## Begin Supplied records

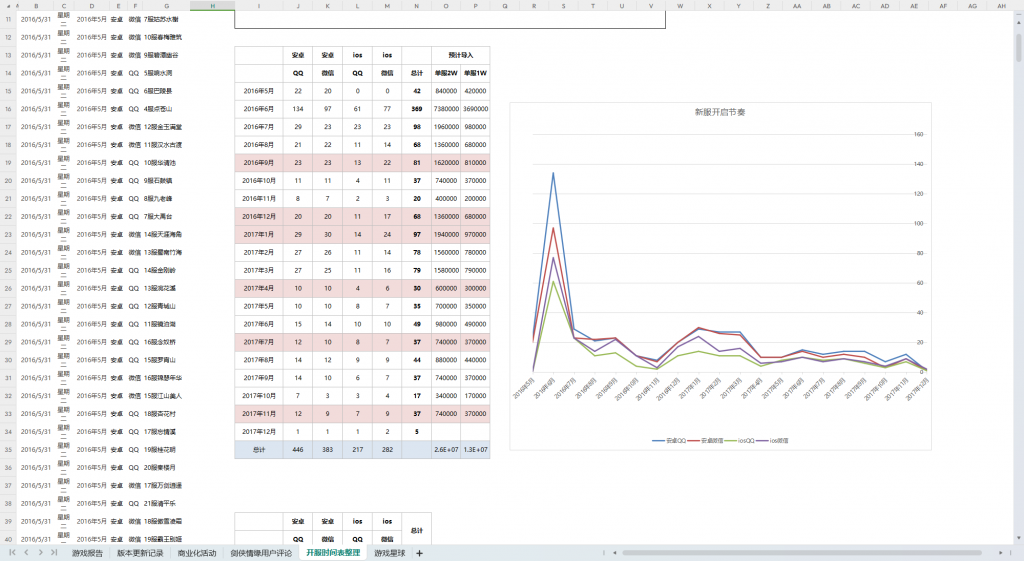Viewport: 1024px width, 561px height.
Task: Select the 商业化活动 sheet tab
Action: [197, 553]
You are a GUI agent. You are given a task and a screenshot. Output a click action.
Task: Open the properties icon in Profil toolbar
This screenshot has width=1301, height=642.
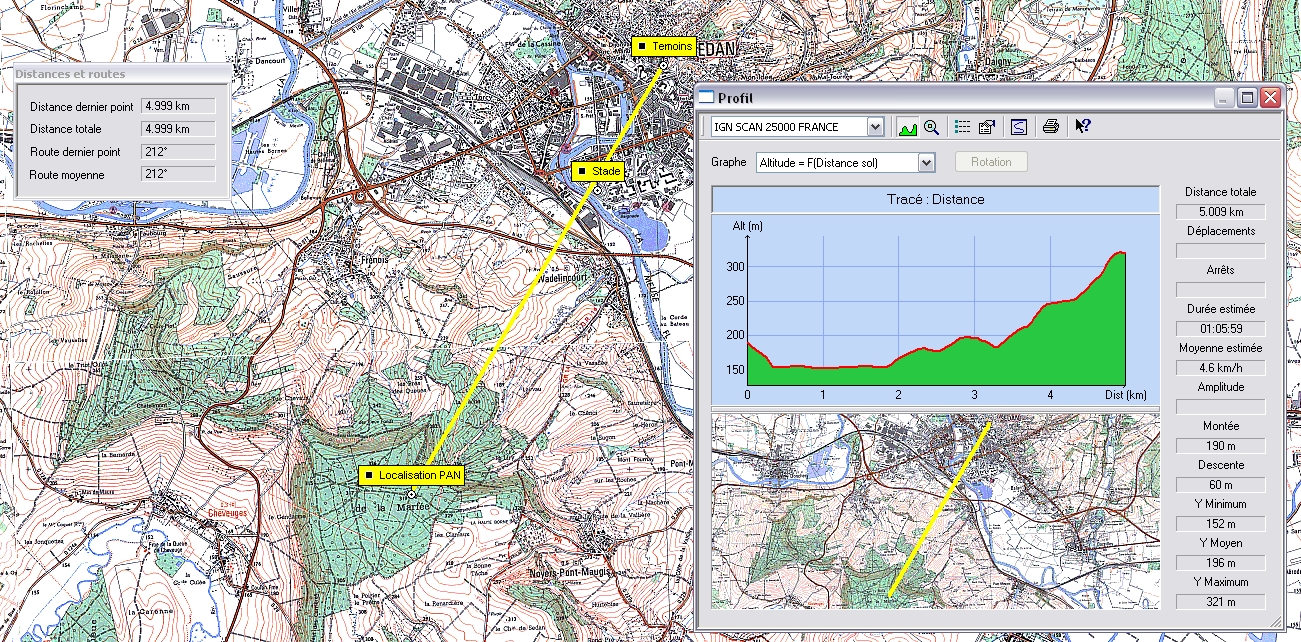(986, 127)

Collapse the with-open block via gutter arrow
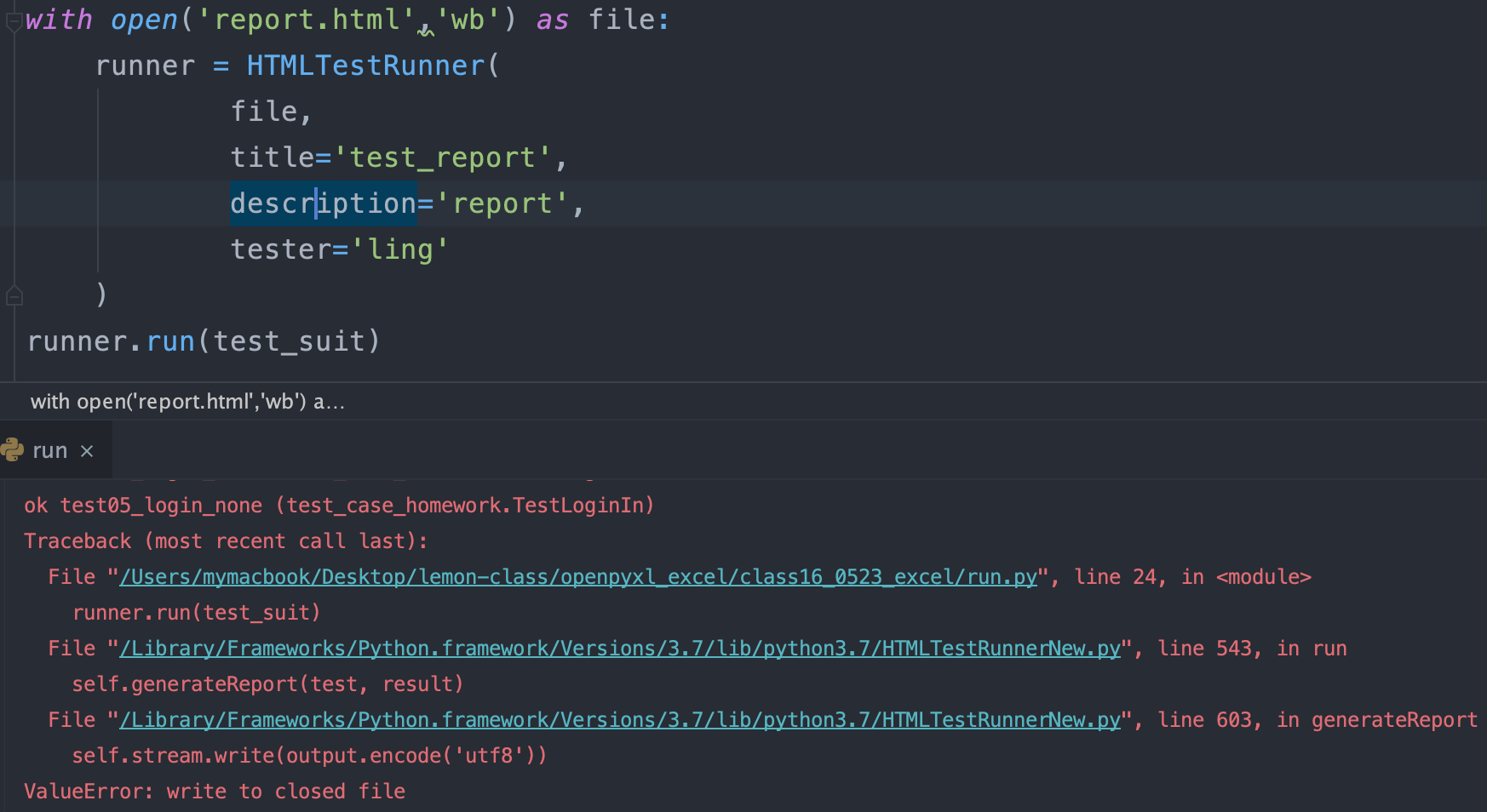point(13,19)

## End Supplied records

- [Task prompt]
Can you give the lines above as a numbered list, without the blank lines and without the pictures?

- [The output]
1. Viewport: 1024px width, 561px height.
2. Task: Select the 商业化活动 sheet tab
3. Action: [197, 553]
4. You are a GUI agent. You are given a task and a screenshot. Output a click action.
5. Task: Open the properties icon in Profil toolbar
6. This screenshot has width=1301, height=642.
7. (986, 127)
8. Collapse the with-open block via gutter arrow
9. point(13,19)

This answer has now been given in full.